**Required action**
Continue the extract from Whewell's history of scientific ideas, about chemical theories of digestion and the body's fluids, from the point where it stops.

**Selected extract**
☆ ☆ ☆ ☆ ☆

History of scientific ideas - William Whewell

[25] Ib. iv. 361.

Attempts were made to prove the acid and alkaline nature of the fluids of the human body by means of experiments, as by John Viridet of Geneva[26], and by Raimond Vieussens[27], the latter of whom maintained that he had extracted an acid from the blood, and detected a ferment in the stomach. In opposition to him, Hecquet, a disciple of the iatromathematical school, endeavoured to prove that digestion was performed, not by means of fermentation, but by trituration. Hecquet’s own opinions cannot be defended; but his objections to the chemical doctrines, and his assertion of the difference of chemical and organical processes, are evidences of just thought[28].

[26] Spr. iv. 329.

[27] Ib. 350, (1715).

[28] Ib. 401.

☆ ☆ ☆ ☆ ☆

**Information**
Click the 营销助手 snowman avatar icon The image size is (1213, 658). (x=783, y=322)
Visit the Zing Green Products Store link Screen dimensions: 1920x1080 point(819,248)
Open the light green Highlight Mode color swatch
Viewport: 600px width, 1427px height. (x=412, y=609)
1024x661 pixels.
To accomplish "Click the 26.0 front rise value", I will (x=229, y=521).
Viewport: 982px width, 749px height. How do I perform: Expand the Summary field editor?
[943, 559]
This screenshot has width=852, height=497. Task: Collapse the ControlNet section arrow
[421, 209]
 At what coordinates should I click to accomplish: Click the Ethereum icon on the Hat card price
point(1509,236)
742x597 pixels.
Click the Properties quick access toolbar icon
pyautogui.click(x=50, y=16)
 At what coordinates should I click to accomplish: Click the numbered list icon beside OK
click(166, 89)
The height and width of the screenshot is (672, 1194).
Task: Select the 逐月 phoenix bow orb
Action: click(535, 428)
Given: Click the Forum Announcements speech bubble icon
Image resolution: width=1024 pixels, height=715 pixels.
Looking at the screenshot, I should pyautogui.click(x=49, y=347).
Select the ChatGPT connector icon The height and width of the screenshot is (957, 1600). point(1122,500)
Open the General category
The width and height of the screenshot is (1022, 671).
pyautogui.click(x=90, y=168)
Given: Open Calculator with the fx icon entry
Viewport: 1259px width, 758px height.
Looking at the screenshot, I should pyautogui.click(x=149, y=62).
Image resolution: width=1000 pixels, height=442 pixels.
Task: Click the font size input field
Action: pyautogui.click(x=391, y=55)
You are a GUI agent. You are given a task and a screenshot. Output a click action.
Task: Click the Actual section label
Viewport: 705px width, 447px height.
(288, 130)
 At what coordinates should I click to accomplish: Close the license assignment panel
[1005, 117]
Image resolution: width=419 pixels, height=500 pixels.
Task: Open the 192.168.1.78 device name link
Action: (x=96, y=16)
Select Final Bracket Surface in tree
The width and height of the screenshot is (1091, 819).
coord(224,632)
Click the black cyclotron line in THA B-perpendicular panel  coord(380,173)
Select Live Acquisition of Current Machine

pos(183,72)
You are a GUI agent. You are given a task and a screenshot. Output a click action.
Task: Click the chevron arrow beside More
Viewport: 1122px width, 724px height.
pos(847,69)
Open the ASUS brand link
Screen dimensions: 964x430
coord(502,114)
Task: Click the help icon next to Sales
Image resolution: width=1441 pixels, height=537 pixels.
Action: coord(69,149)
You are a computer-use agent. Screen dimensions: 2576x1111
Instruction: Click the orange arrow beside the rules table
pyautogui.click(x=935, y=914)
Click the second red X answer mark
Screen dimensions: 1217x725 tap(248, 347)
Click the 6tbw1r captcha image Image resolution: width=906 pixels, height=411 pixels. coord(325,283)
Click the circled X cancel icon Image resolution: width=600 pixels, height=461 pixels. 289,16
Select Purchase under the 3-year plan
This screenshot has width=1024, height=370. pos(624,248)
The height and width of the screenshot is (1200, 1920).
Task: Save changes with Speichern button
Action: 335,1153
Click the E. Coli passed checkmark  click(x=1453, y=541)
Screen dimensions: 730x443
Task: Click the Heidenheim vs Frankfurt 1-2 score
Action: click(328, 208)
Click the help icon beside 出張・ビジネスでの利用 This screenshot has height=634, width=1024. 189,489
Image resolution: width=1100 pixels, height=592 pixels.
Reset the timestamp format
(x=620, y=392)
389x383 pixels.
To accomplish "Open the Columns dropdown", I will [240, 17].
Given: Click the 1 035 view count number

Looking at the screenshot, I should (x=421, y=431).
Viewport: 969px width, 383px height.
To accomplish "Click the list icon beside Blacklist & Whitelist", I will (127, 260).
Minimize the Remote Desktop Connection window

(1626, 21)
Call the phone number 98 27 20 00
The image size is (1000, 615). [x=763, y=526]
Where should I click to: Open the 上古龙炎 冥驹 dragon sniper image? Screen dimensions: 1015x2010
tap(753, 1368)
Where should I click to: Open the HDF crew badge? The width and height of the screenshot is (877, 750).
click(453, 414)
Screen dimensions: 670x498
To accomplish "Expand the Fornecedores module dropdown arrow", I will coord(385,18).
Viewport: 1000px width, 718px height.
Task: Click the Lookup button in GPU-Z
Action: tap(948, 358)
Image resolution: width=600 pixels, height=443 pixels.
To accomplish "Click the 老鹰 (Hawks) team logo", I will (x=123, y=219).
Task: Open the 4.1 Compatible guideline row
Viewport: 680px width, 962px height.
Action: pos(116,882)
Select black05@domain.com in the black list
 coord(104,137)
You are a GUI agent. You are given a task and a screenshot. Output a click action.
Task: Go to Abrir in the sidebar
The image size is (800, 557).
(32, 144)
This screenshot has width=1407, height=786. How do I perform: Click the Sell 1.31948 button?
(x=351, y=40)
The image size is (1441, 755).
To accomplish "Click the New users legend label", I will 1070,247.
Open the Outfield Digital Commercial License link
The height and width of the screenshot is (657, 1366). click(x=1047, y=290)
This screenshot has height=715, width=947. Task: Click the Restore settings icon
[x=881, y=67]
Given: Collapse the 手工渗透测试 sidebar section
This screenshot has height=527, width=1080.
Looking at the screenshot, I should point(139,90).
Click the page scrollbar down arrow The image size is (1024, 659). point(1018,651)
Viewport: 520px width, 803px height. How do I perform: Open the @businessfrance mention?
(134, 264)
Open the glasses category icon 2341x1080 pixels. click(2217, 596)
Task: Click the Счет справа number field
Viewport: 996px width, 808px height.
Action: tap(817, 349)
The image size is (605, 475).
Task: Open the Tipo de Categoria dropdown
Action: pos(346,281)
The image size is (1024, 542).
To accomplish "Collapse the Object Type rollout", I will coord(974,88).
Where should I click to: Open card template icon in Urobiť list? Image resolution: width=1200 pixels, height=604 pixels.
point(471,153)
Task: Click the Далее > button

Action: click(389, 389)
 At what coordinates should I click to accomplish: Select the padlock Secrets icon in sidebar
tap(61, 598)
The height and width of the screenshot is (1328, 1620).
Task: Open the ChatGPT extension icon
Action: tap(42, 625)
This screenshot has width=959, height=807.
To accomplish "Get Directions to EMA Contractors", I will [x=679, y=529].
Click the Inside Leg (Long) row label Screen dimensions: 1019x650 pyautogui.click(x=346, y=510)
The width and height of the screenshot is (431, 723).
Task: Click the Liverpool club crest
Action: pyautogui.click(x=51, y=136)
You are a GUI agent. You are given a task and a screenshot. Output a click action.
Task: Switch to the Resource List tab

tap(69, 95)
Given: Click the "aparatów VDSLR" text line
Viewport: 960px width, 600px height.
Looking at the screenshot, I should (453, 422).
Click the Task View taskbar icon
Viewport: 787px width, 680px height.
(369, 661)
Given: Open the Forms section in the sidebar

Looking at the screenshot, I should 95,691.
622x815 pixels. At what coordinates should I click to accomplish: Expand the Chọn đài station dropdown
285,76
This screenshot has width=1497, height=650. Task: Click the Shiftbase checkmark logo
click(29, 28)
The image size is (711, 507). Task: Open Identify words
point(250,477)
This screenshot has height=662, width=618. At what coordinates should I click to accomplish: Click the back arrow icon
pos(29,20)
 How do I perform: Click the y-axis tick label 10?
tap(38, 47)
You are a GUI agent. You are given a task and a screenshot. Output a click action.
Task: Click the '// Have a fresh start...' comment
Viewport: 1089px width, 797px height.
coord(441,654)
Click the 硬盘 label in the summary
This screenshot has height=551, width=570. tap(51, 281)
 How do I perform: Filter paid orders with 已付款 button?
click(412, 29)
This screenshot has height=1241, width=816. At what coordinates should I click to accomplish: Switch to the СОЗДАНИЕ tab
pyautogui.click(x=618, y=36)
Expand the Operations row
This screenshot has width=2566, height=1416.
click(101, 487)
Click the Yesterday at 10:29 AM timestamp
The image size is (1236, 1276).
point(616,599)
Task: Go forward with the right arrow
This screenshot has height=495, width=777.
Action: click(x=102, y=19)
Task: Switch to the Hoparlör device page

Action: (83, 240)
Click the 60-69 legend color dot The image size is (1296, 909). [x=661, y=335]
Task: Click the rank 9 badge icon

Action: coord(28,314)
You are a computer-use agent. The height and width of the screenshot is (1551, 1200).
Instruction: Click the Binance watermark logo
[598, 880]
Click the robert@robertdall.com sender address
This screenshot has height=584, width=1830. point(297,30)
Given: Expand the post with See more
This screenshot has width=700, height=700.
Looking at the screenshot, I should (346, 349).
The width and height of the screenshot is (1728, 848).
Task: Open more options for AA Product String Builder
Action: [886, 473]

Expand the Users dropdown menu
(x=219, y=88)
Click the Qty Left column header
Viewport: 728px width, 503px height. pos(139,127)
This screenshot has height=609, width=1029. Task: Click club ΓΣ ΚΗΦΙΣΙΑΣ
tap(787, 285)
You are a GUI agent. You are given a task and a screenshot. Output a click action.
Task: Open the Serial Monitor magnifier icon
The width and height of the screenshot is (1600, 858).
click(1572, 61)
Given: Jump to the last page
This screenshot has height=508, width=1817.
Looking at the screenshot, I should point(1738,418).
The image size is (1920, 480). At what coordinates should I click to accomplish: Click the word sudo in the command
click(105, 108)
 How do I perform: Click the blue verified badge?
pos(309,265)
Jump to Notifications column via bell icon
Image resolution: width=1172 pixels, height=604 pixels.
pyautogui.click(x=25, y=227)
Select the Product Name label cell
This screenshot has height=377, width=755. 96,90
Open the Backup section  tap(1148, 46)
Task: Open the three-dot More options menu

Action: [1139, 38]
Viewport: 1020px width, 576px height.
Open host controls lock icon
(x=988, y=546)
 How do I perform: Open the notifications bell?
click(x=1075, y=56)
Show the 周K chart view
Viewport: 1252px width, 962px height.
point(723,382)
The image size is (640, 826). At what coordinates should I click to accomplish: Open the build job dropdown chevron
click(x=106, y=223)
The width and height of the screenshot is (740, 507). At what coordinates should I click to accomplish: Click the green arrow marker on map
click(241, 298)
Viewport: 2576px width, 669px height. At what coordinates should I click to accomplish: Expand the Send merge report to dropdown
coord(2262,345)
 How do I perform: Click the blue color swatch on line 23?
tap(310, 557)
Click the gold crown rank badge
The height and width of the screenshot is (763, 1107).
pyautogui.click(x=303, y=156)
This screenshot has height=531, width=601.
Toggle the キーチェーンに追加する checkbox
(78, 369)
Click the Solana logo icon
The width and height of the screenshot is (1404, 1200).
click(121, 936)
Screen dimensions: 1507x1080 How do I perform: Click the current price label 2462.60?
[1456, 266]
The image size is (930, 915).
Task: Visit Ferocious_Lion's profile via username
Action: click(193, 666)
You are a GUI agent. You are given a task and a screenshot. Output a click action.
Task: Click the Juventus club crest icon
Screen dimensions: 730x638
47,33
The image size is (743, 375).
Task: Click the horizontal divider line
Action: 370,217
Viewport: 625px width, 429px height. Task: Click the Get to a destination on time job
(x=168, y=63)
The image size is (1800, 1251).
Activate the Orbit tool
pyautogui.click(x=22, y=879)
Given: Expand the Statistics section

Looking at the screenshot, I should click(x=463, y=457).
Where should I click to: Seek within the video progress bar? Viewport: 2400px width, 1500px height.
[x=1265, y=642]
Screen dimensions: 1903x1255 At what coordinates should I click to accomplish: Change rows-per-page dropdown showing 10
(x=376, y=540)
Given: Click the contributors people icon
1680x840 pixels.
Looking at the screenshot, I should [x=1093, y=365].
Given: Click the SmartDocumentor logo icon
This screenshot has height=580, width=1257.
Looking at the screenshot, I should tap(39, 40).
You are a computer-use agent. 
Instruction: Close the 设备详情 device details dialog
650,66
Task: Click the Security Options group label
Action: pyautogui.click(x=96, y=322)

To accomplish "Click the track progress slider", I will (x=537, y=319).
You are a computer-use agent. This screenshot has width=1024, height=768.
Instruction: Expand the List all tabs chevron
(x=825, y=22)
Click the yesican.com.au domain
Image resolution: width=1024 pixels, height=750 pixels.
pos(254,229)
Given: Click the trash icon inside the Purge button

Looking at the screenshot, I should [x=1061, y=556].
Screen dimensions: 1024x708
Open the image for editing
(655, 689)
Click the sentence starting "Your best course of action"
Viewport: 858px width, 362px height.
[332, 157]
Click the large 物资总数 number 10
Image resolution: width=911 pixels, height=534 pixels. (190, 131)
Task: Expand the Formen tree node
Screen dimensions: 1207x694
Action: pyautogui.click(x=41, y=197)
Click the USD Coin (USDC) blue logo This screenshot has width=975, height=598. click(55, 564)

☆ ☆ ☆ ☆ ☆

**Response area**
The most important opponents of the iatrochemical school were Pitcairn in England, Bohn and Hoffman in Germany, and Boerhaave in Holland. These eminent physicians, about the end of the seventeenth century, argued on the same grounds of observation, that digestion is not fermentation, and that the Sylvian accounts of the origin of diseases by means of acid and alkali are false. The arguments and authority of these and other persons finally gained an ascendancy in the medical world, and soon after this period we may consider the reign of the chemical school of physiology as past. In fact, the attempts to prove its assertions experimentally were of the feeblest kind, and it had no solid basis on which it could rest, so as to resist the shock of the next hypothesis which the progress of the physical sciences might impel against it. We may, therefore, now consider the opinion of the mere [182] chemical nature of the vital processes as disproved, and we proceed next to notice the history of another unsuccessful essay to reduce vital actions to known actions of another kind.

Sect. III.—The Iatromathematical School.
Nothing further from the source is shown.